→ Task prompt: Exactly as written, please set down all of the entries again, with no pictures.

========

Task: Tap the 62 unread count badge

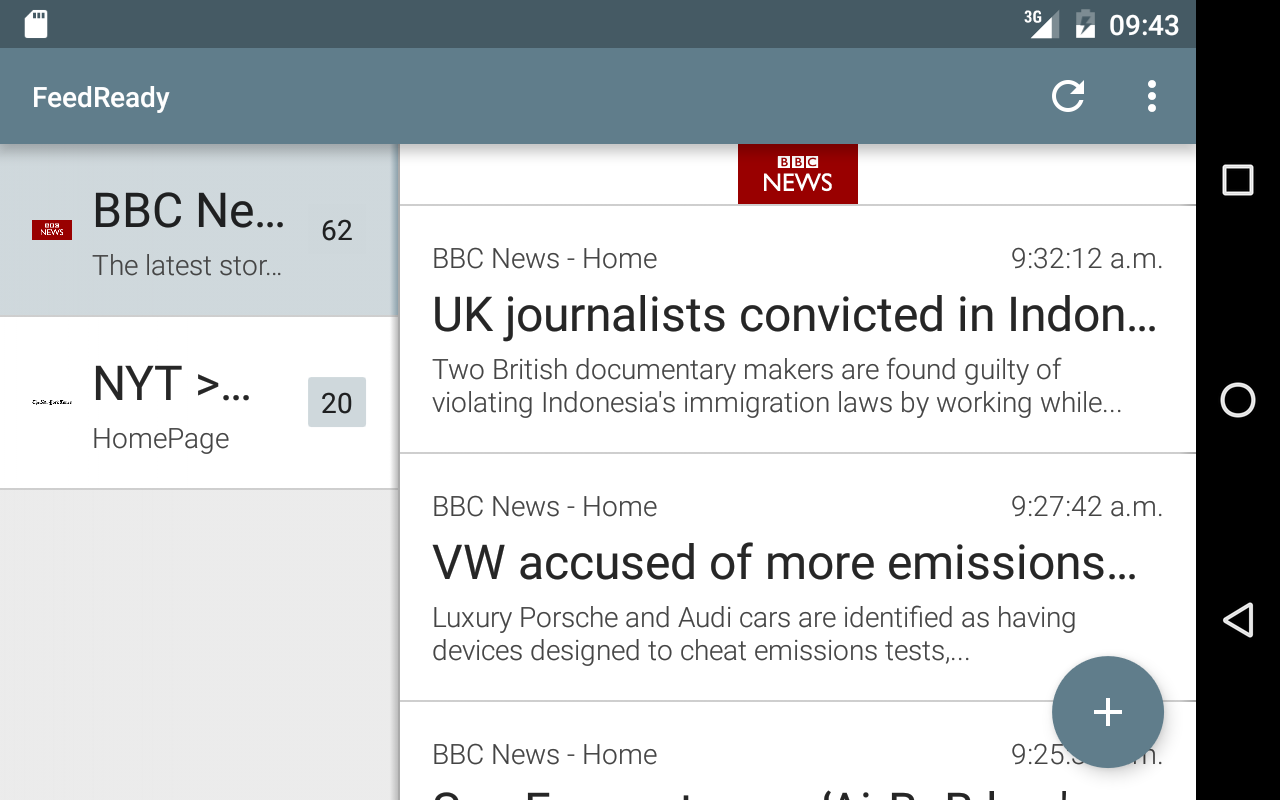Action: click(x=337, y=230)
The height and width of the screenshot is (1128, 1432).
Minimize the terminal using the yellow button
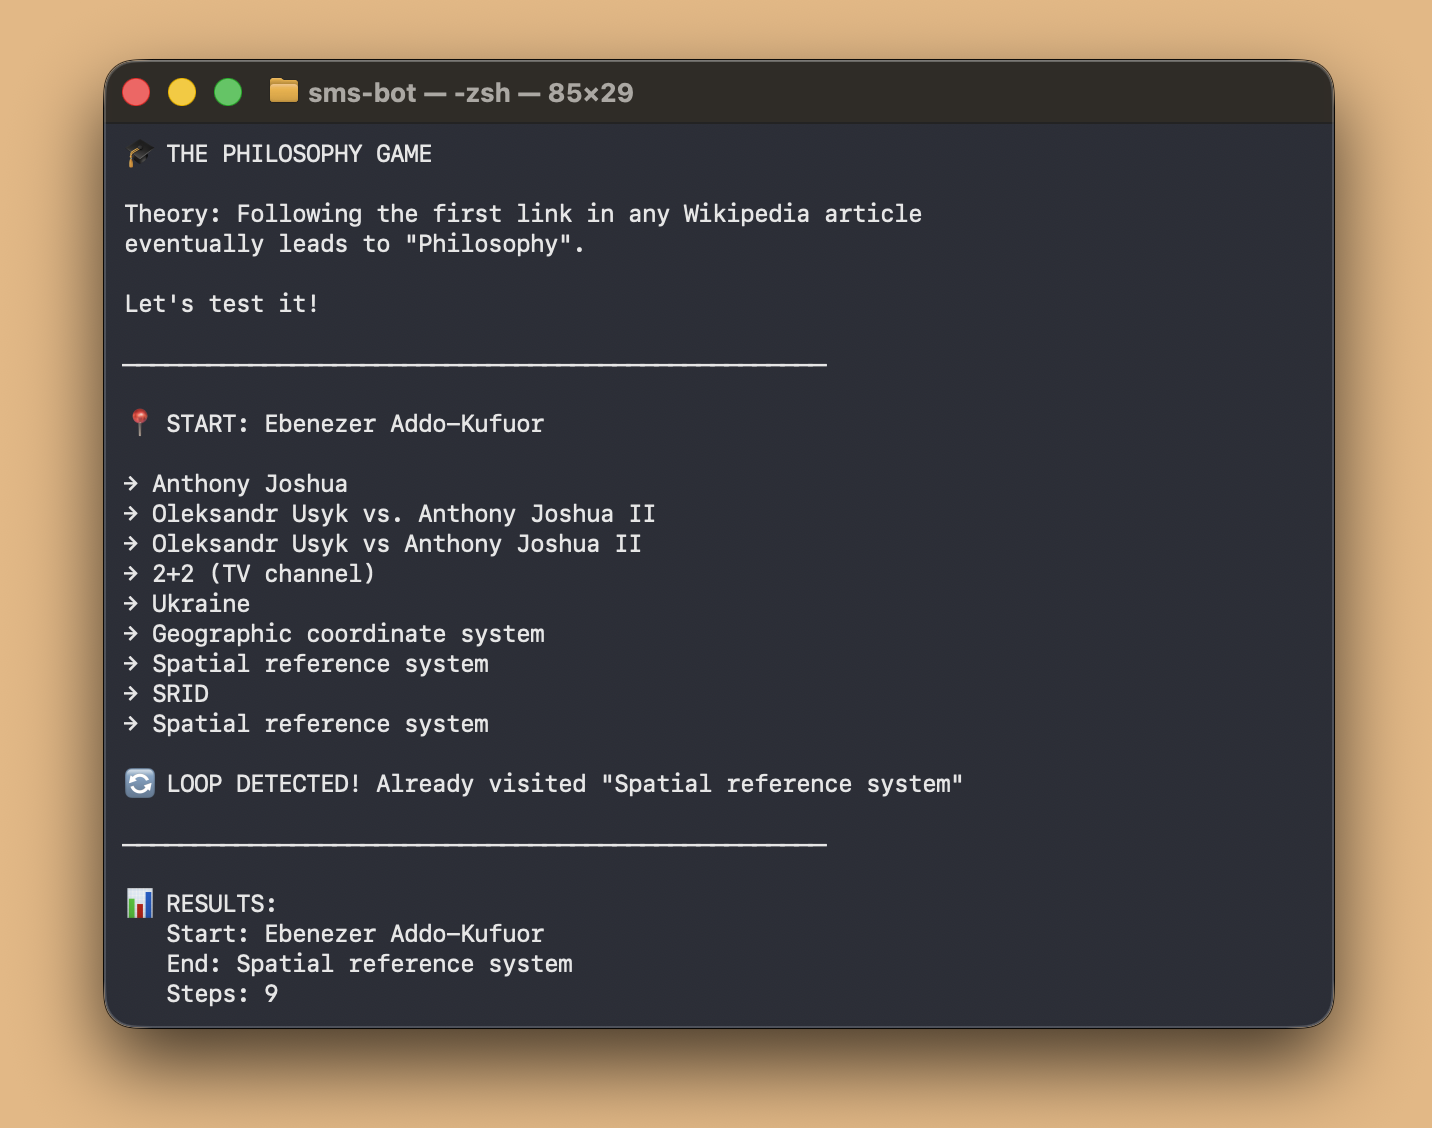pyautogui.click(x=182, y=92)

========

→ Response to this exercise:
Task: Tap the 62 unread count badge

Action: click(x=337, y=230)
The height and width of the screenshot is (1128, 1432).
Minimize the terminal using the yellow button
pyautogui.click(x=182, y=92)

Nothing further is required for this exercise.